A natureza da própria investigação dificulta, senão impede, que este tipo de escrita apareça, pois não é uma investigação que se interessa pelo processo de construção da escrita, nem pelas formulações e reflexões infantis.

Embora estas pesquisas considerem a perspectiva psicogenética como a “teoria influente no Brasil”, o que vemos no nosso cenário educacional é que embora esta tenha impactado fortemente os documentos curriculares nacionais e os documentos curriculares escolares, muito pouco se conseguiu consolidar consistentemente na prática das salas de aula.

Há cerca de 40 anos que as pesquisas de Ferreiro e Teberosky (1999) chegaram ao país e ainda hoje encontramos inúmeras assimilações deformantes e falas equivocadas a respeito.
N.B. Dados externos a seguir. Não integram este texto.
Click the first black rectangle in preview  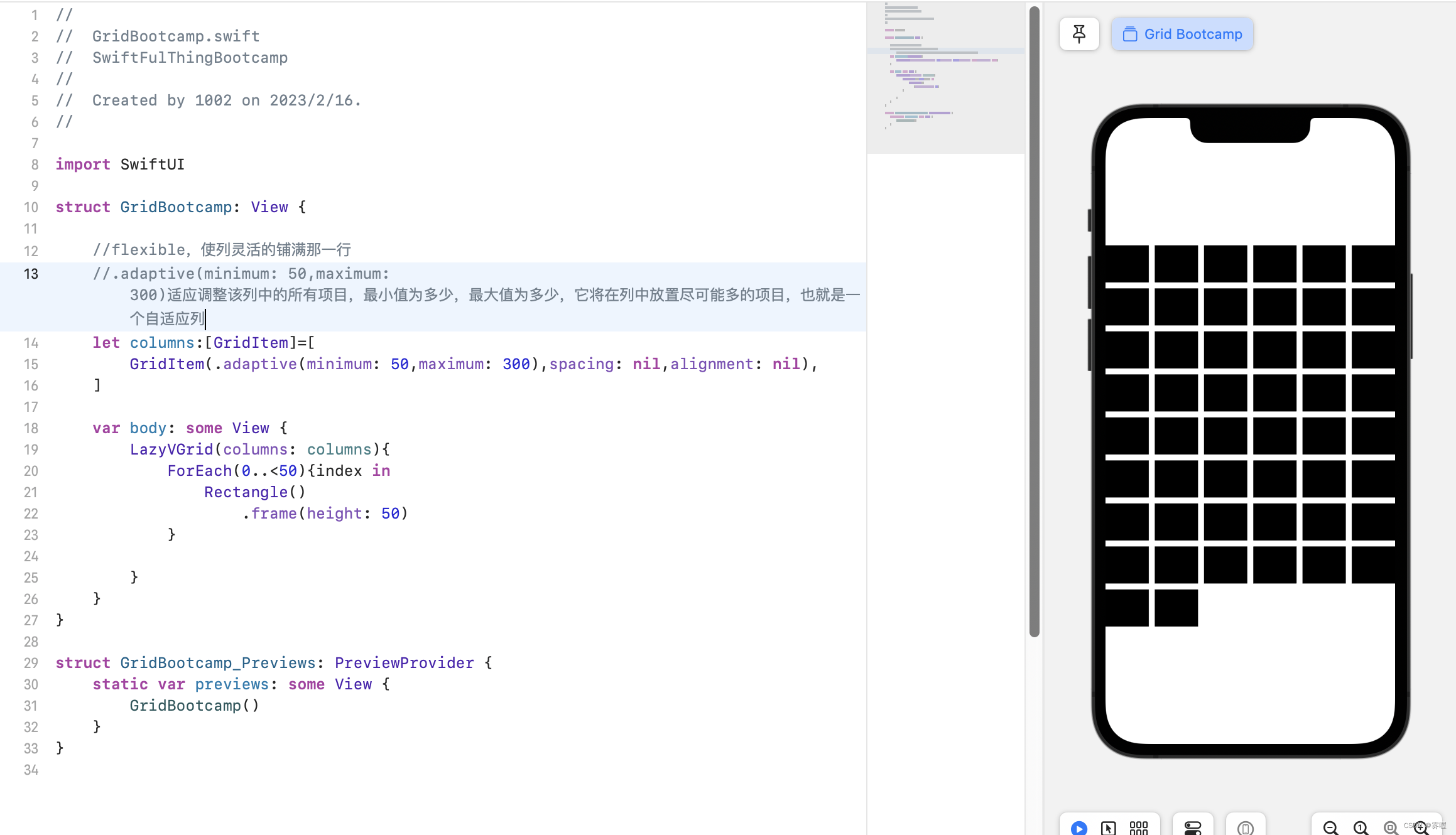click(1126, 264)
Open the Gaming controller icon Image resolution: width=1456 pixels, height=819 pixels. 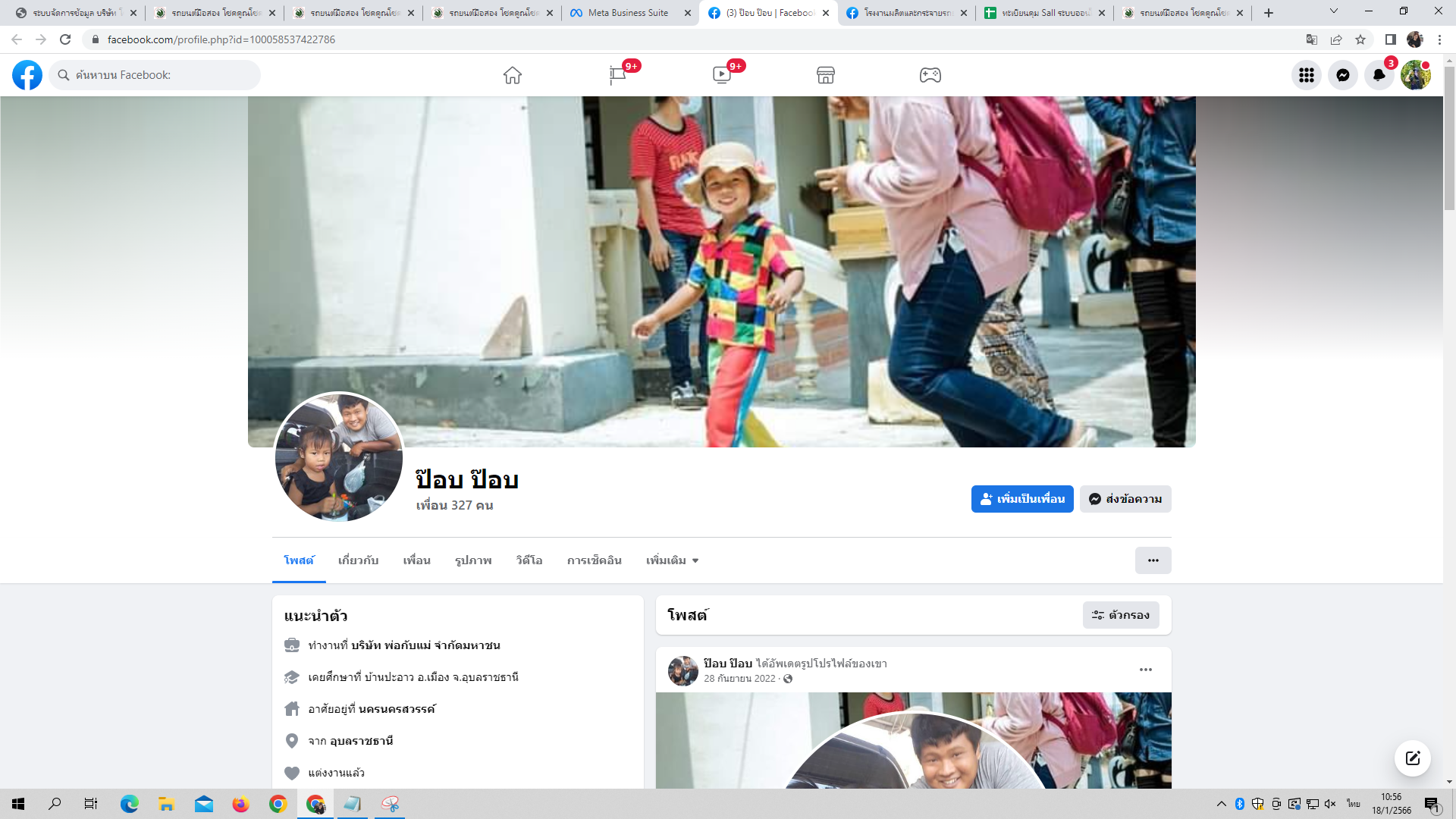pyautogui.click(x=930, y=75)
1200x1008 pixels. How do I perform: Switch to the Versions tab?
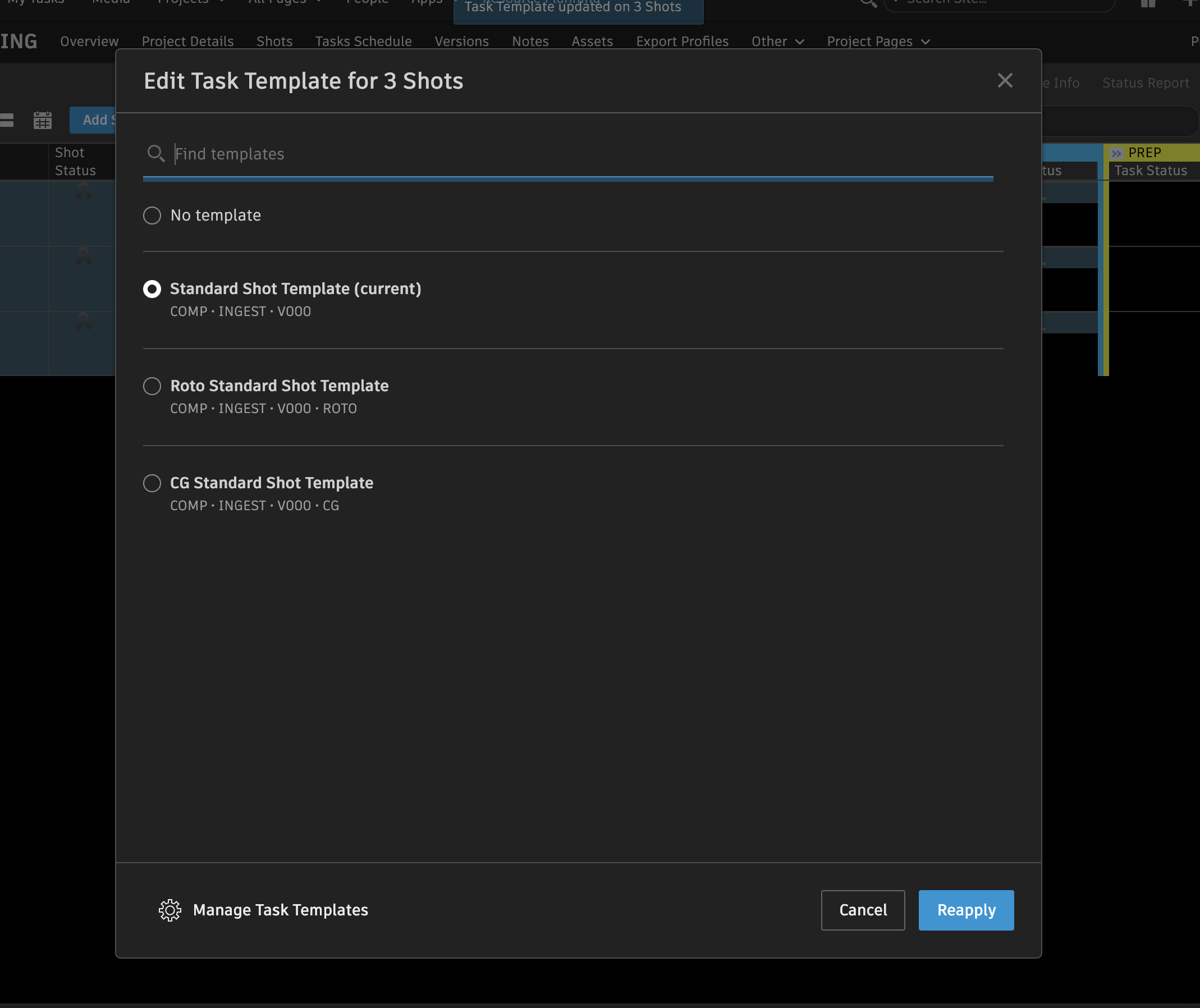[x=461, y=42]
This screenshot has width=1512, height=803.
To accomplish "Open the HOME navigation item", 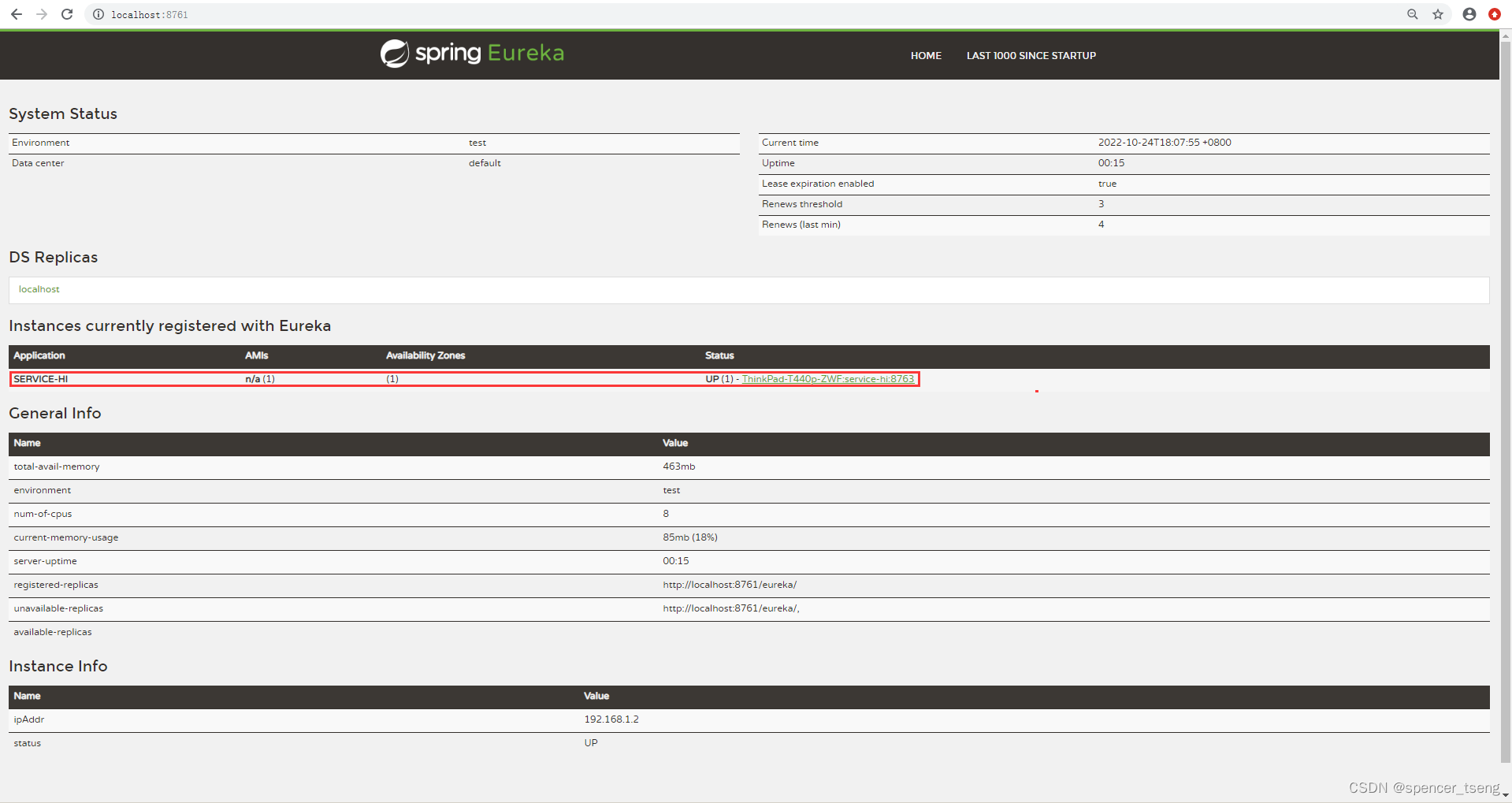I will (925, 55).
Considerações que atribuem orientações didáticas à pesquisa psicogenética; que atribuem ao arcabouço teórico construtivista a defesa de que a aprendizagem ocorre simplesmente na

160 interação espontânea da criança com diferentes objetos, diminuindo a importância do trabalho docente; que nesta perspectiva não se corrigem os erros das crianças; e a utilização dos momentos conceituais de reflexão sobre o sistema de escrita apenas para avaliar e ranquear as crianças e não como ferramentas para planejar de forma ajustada propostas didáticas e e de acompanhamento das aprendizagens.

Ainda há muito o que avançar, sobretudo no que diz respeito a uma das principais contribuições de Ferreiro (1982, 1997, 1999, 2000, 2002, 2007, 2009, 2010, 2013, entre outros), presente em suas inúmeras pesquisas e publicações: o acesso à cultura escrita como direito de todos, por seu potencial transformador para superar contextos desfavoráveis de vida.

Na contramão disso, encontram-se as metodologias ligadas à psicologia cognitiva, que, como referido anteriormente, desconsideram os sujeitos da aprendizagem, seus processos de aprender e mesmo o objeto de ensino: a Língua Portuguesa, com características que lhe são particulares.

Por isso, esta pesquisa desejou refutar algumas das premissas cognitivistas – no que se refere ao conhecimento do nome da letra como pré-requisito para a alfabetização, mas também reafirmando que as crianças passam por um momento conceitual silábico, no qual formulam a hipótese de que para escrever usa-se uma letra para cada segmento oral identificado (a sílaba), e, sobretudo, reafirmando a importância dos momentos conceituais para a reflexão que as crianças fazem sobre o sistema de escrita e sobre a possibilidade que têm para utilizarem as informações que dispõem.